William Tierney is right to call for real shared governance in a "climate of thoughtful, reasoned dialogue." But that's not going to happen without a sustained battle for the kind of epistemic justice that universities are better at imagining for others than for themselves.


4 comments:

Author said...

USC needs to fundamentally change its legal culture. Here are a few blog posts on this.
http://brian-boyle-omelveny-torture-attorney.blogspot.com/2018/06/whitewashing-again_1.html
http://brian-boyle-omelveny-torture-attorney.blogspot.com/2018/06/another-threatening-letter-from-omelveny.html

Chris Newfield said...

@Authormany thanks for the links

Author said...

@Chris Newfield Sure. Thank you for the excellent post.
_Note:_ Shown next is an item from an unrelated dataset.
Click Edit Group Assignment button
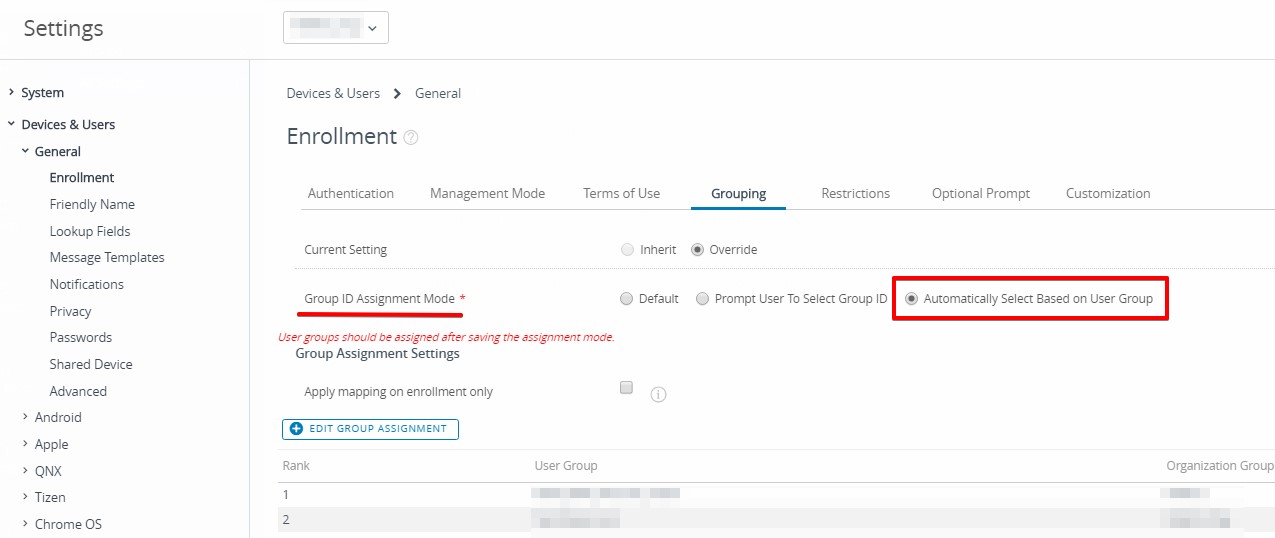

California Policy Issues said...

I don't know the details of the USC administrative set-up, but I would guess that the primary role of the president is to raise money. And I suspect that like UCLA, there tends to be insufficient bureaucracy at the top and too much at the bottom. So you have a lot of autonomous "reports" to the top person who looks to them to "handle" any administrative problems that arise without involving the top. The system operates on "call-me-only-if-you-have-a-(big)-problem." The difficulty with that kind of arrangement is that no one wants to be the one to make that call - because if you have a (big) problem, what does that say about you? So handling problems tends to mean keeping the top guy in the dark and trying to work around bad situations. Remember UCLA's body parts scandal? There were in fact two body parts scandals. The second occurred after someone was hired to take care of the mess left by the first one.